A 55-year-old farmer was admitted to the hospital with low back pain without neurological compromise and nodulopustular skin lesions in the thighs and forearms. The patient reported recurrent episodes of right elbow bursitis as well as right heel pain during the last 8 months.
Past medical history revealed renal transplantation for end stage glomerulonephritis 15 years prior to the admission to the hospital and therapy with immunosuppressive agents since then. During the last 3 years, the patient received methylprednisolone, 4mg per day, and azathioprine, 75mg per day. Moreover, the patient had liver cirrhosis due to chronic hepatitis C viral infection diagnosed at the time of transplantation.

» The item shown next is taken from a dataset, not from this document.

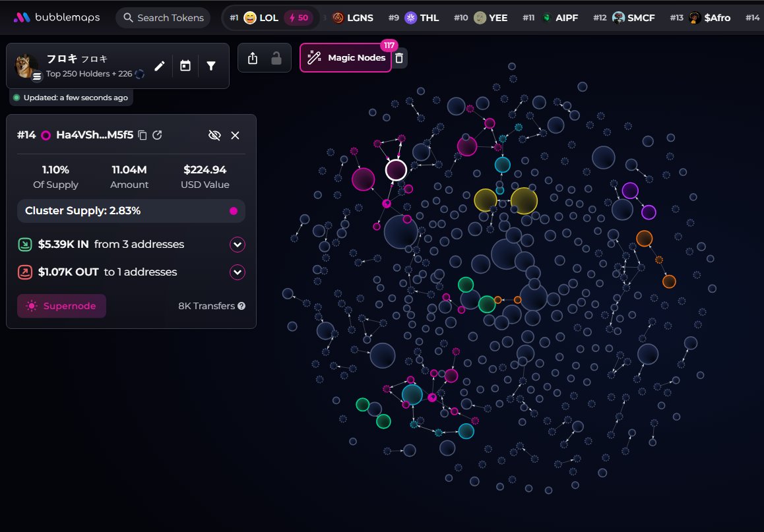Toggle the Magic Nodes button
The width and height of the screenshot is (764, 532).
coord(346,58)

Physical examination and plain radiographs of the lumbar spine showed no abnormalities. The patient was discharged from the hospital with the advice to receive a 2-week treatment with non-steroid anti-inflammatory medications and bed rest for the low back pain and amoxicillin/clavulanic acid for the skin lesions.

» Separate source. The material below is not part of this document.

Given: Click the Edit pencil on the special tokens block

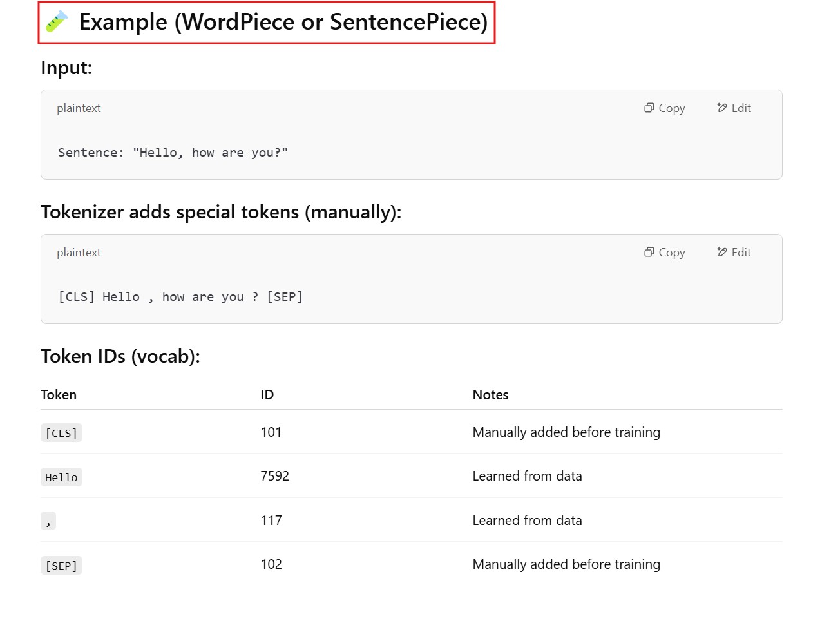Looking at the screenshot, I should 734,253.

Four weeks later, he presented with intense low lumbar pain, numbness of the lower extremities and gait disturbance. Furthermore, there was cervical spine pain, loss of dexterity, and numbness of the hands. The patient had malaise, vertigo, and tinnitus but no fever.

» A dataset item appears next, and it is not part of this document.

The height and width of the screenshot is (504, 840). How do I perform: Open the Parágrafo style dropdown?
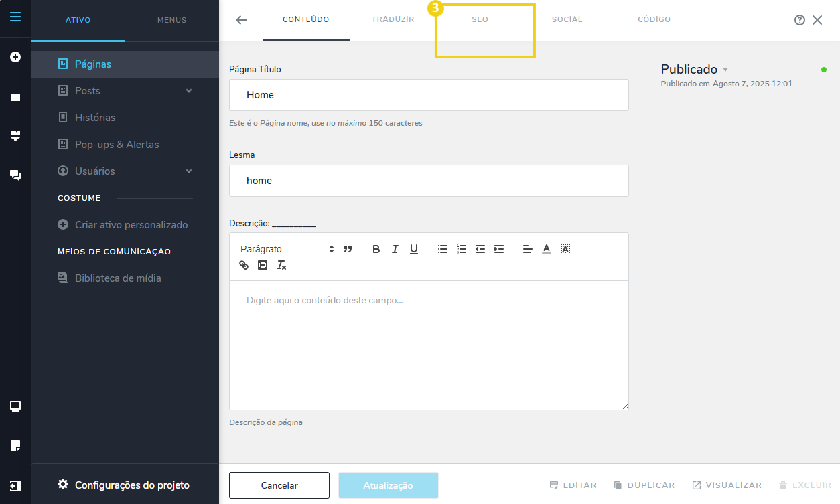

Physical examination revealed a palpable gibbus at the cervical region. Neck motion was decreased. The muscle strength of both lower and upper extremities muscles was mildly decreased (4/5). Deep tendon reflexes of the upper extremities were decreased. Deep tendon reflexes of the lower extremities were normal. There was no clonus.
Imaging evaluation with plain radiographs, computed tomography and magnetic resonance imaging of the spine showed spondylodiscitis at C4-C5, C5-C6, C7-T1, and T1-T2 intervertebral discs (Fig. 1) and spondylodiscitis at L4-L5 associated an epidural mass. Cervical kyphosis was present because of osteolysis with anterior wedged deformity of the C5 vertebra. Posterior C5-C6 spondylolisthesis resulted in compression of the spinal cord at this level. Osteolytic lesions were also shown radiographically at the left elbow (olecranon and radius), the right carpal bones, the distal right fibula, the right calcaneus (Fig. 2), and the right middle and forefoot (the head of the fifth metatarsal and the proximal phalanxes of the fifth, fourth, third and second toes).
What is your diagnosis?
Magnetic resonance imaging of the cervical spine shows spondylodiscitis at C4-C5, C5-C6, C7-T1 and T1-T2, and cervical kyphosis associated with C5 anterior wedging and posterior spondylolisthesis at C5-C6 and compression of the spinal cord.
a. Radiographs of the left elbow with osteolytic changes of the olecranon and “cat bite” lesions of the head of the radius. b. Radiograph of the right calcaneus showing osteolytic lesions.